American Expectations
Harry Truman was known as the “Senator from Pendergast.” Tom Pendergast was the leader of the Democratic political machine of Kansas City. He controlled the patronage – the political jobs – for Western Missouri. One of the politicians that Pendergast sponsored was Harry Truman, elected Judge (commissioner) of Jackson County.
During the Great Depression, Truman moved from Judge to Missouri’s Director for the Federal Reemployment Program, a patronage job from the Roosevelt Administration. Truman wanted to move onto Washington, DC, but he wasn’t Pendergast’s first choice for the US Senate in 1934 (actually he was the fifth.) Pendergast eventually changed his mind, and Truman was able to win the Democratic nomination and the election.
Truman did solid work in the Senate, leading a sub-committee investigation of price gouging and abuses in military appropriations in the months before World War II. As a middle-of-the-road, middle-of-the-country Democrat, he was the perfect “middle” choice in 1944 when the Party decided to drop the more liberal Henry Wallace as Roosevelt’s Vice President.
There weren’t many expectations for Truman as Vice President. He was politically the right man; but Roosevelt did little to bring him into the critical decisions of 1945: the end of World War II, the development of the United Nations, the atomic bomb. Truman managed to get in some trouble with the press, allowing Lauren Bacall to pose on the piano while he played in the Press Club, and attending the now disgraced (tax evasion) Pendergast’s funeral.
Then Franklin Roosevelt died. Truman rushed to the White House, asking Eleanor Roosevelt if there was anything he could do. The First Lady responded, “is there anything we can do for you, for you are the one in trouble now.” Truman told the press later the next day:
“Boys, if you ever pray, pray for me now. I don’t know if you fellas ever had a load of hay fall on you, but when they told me what happened yesterday, I felt like the moon, the stars, and all the planets had fallen on me.”
There is an American traditional belief that the “man” will rise to the Presidency, regardless of his background or previous service.

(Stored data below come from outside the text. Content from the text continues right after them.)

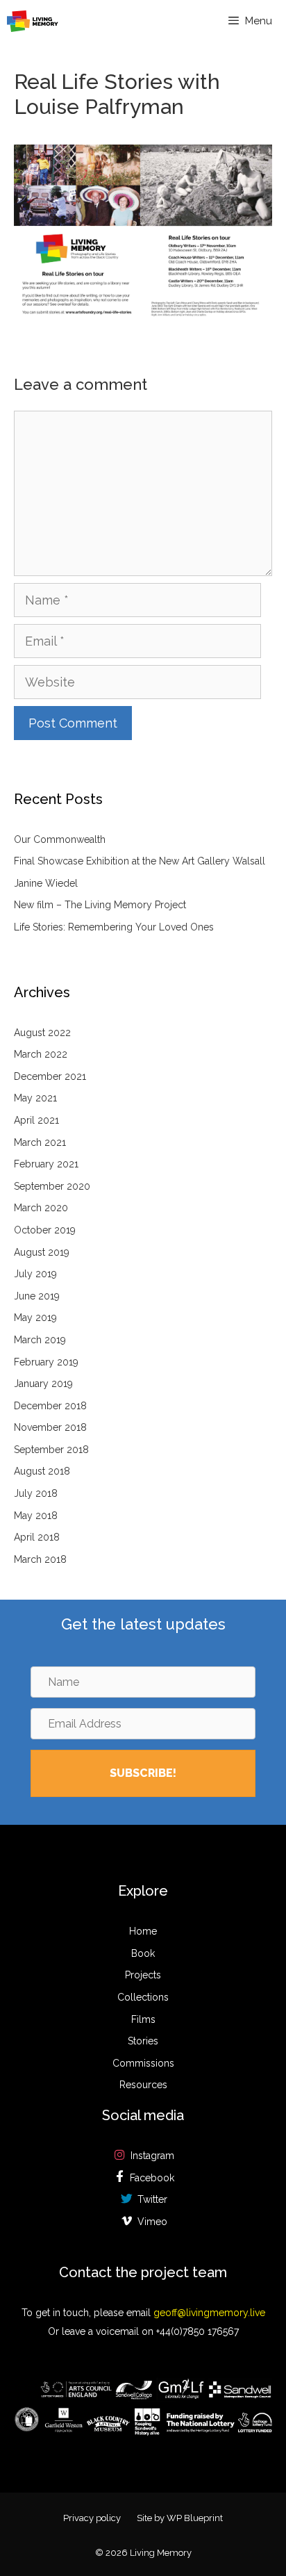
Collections (143, 1997)
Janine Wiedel (46, 883)
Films (143, 2019)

Harry Truman has always been the greatest example of that story; the machine politician who through political happenstance fell into the Presidency at one of the United State’s, and the world’s, most critical times.
It was Truman who decided to use the atomic bomb, develop the Marshall Plan and NATO, and encourage the United Nations. It was also Truman who faced the economic impacts of the post-war America, as the wage and price controls of the Great Depression and war economy were released. Prices went up, workers demanded higher wages, and the Democratic President found himself in direct conflict with the railroad unions.

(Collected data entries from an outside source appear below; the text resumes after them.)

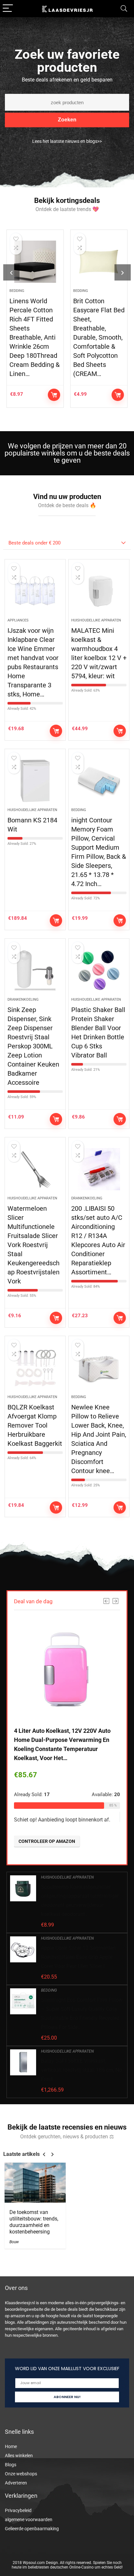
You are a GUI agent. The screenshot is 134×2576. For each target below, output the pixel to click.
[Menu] (8, 8)
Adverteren (16, 2482)
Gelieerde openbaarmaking (32, 2528)
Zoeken (67, 119)
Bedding (16, 291)
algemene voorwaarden (28, 2519)
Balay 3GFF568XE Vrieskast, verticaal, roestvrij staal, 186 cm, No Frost (81, 2070)
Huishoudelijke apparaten (96, 620)
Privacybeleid (18, 2510)
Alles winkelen (19, 2455)
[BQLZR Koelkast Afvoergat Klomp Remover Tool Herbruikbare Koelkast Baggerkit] (35, 1368)
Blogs (10, 2464)
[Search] (124, 8)
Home (11, 2446)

And it was Truman who got the last laugh ay all of the polls that predicted he would lose to Republican Tom Dewey of New York in 1948. The famous picture of a smiling Truman holding up the Chicago Tribune with the headline “Dewey Defeats Truman” opened his second term as President.
Like Truman or not, he was a President who steered America through the beginning of the Cold War. And while he left the Eisenhower Administration with the twin concerns of Korea and McCarthyism, he is generally acknowledged as a man who “rose above himself” in his Presidential service.
Other American Presidents have risen to the office as well. George W. Bush gained stature during 9-11, and a corporate lawyer and one term Congressman from Illinois, Abraham Lincoln, became arguably our greatest President during the Civil War.
But, with the Trump Administration, we now know that it’s not “magic.” Not everyone who enters the Oval Office emerges in greatness, and not every elected President gains the “gravitas” of the Presidency. Certainly Donald Trump is the exception to prove that point.
And now there are even greater concerns that Donald Trump, the candidate who pointedly refused to accept the legitimacy of the 2016 election in advance, might not accept defeat in 2020.
Another American tradition is recognition of the will of the voters. It started in one of the roughest elections in American history, where the governing party was faced with a diametrically opposed political force. It was an election where the press attacked both sides, even accusing one candidate of having an affair with an under aged “employee.” It was the election of 1800, and Federalist John Adams did everything he could to hang onto the Presidency against Democratic-Republican Thomas Jefferson.
On inauguration day, Adams packed up and left the White House early. He didn’t stay to participate in Jefferson’s swearing in ceremony. Adam’s wasn’t a “good sport” about it, but he did acknowledge Jefferson’s victory, establishing the tradition of peaceful transition of power.
Should the election of 2020 turn the Trump’s out, we can only hope he will do the same. Will the President who created the phrase “fake news” cry foul against an election that went against him? We know that was his intent if he had lost in 2016, now with the trappings of Presidential power, it is an open question what Trump will do.
The power of the Presidency only resides in his authority to direct the government. Regardless of who Trump appoints, we know that those leaders have sworn an oath:
“I, (name), do solemnly swear (or affirm) that I will support and defend the Constitution of the United States against all enemies, foreign and domestic; that I will bear true faith and allegiance to the same…”
It is an oath to the United States and to the Constitution; not to any individual leader. If that tradition were to be lost, then we truly have lost America.